Grande question : que fait-on des outils suivants ? Sont-ils des facilitations de productivité pour le développement ?
  • Twitter
  • Blogs publics (via des flux RSS)
  • Comptes publics de messagerie instantanée (Skype…)
  • Facebook (que je ne connais pas assez)
  • E-mail
À mon sens, ces outils, dont j’aurais bien du mal à me passer, notamment Twitter avec twhirl, maintiennent un certain éveil, une certaine acuité. Ils nous permettent d’apporter, de recevoir, de nous ouvrir, ils participent de la confiance et de l’estime.

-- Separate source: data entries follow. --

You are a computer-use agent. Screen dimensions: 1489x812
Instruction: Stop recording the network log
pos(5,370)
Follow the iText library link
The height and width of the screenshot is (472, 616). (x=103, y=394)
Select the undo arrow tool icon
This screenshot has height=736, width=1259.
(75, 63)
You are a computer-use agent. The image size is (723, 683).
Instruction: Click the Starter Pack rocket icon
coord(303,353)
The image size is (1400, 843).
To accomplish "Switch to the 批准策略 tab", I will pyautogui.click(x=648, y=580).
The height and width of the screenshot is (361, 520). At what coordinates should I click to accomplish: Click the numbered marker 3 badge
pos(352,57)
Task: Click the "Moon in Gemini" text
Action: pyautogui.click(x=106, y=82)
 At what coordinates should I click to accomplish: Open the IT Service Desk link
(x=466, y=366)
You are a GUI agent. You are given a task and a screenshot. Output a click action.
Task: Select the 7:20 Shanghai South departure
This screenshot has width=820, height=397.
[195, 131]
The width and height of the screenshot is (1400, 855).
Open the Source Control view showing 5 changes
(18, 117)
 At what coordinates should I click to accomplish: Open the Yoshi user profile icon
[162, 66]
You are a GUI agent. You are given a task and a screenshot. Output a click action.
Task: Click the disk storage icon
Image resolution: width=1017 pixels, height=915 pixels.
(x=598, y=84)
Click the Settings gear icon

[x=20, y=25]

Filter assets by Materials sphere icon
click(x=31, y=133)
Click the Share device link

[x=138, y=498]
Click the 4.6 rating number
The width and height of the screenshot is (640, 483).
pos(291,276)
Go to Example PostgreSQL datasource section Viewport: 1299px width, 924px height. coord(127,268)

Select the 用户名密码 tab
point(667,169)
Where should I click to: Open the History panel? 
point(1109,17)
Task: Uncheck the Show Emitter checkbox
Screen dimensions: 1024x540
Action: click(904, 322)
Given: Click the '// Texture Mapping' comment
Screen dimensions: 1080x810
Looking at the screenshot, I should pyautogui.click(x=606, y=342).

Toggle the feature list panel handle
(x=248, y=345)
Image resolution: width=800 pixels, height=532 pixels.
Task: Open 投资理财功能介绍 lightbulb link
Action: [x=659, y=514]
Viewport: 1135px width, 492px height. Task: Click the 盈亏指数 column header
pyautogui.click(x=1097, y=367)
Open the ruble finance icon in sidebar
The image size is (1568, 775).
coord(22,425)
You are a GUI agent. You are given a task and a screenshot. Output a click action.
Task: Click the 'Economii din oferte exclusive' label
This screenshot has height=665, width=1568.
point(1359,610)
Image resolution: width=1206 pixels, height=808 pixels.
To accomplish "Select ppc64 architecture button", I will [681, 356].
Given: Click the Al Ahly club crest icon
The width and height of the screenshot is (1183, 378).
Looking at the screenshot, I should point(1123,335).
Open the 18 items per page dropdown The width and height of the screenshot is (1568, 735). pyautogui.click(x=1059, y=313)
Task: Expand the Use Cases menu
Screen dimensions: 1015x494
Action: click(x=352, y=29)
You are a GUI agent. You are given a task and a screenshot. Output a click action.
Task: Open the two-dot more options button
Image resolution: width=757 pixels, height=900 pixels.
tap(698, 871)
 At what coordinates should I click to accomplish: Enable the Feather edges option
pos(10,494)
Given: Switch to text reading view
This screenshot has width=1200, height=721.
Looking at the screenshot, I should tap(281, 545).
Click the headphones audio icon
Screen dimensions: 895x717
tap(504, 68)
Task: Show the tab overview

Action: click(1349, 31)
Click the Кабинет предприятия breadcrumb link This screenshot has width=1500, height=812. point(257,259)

Seulement, en terme de pure productivité, l’élément important est l’acuité. Ainsi, se concentrer quatre heures sur un bouquin ou une doc en ayant éteint tous ces outils, sera plus profitable à un moment donné que fureter sur le même sujet sur internet. Il ne faut pas gérer sa productivité uniformément, mais selon les caps à franchir.

Conclusion

La productivité s’appuie sur un environnement, des outils et des pratiques, et est liée par feedback à la motivation (feedback dans les deux sens). Elle peut être favorisée ou handicapée par la nature de ces différents éléments. Les éléments en gras ci-dessus constituent une check-list empirique d’éléments à prendre en considération.

La productivité se jauge continuellement. Outre la quantité de travail abattue, un signe de bonne productivité et d’efficacité est l’agilité.

Encore une fois, tout cela vaut comme mon avis personnel. Si vous avez des réflexions ou des pointeurs sur le même sujet, je serai heureux d’en discuter.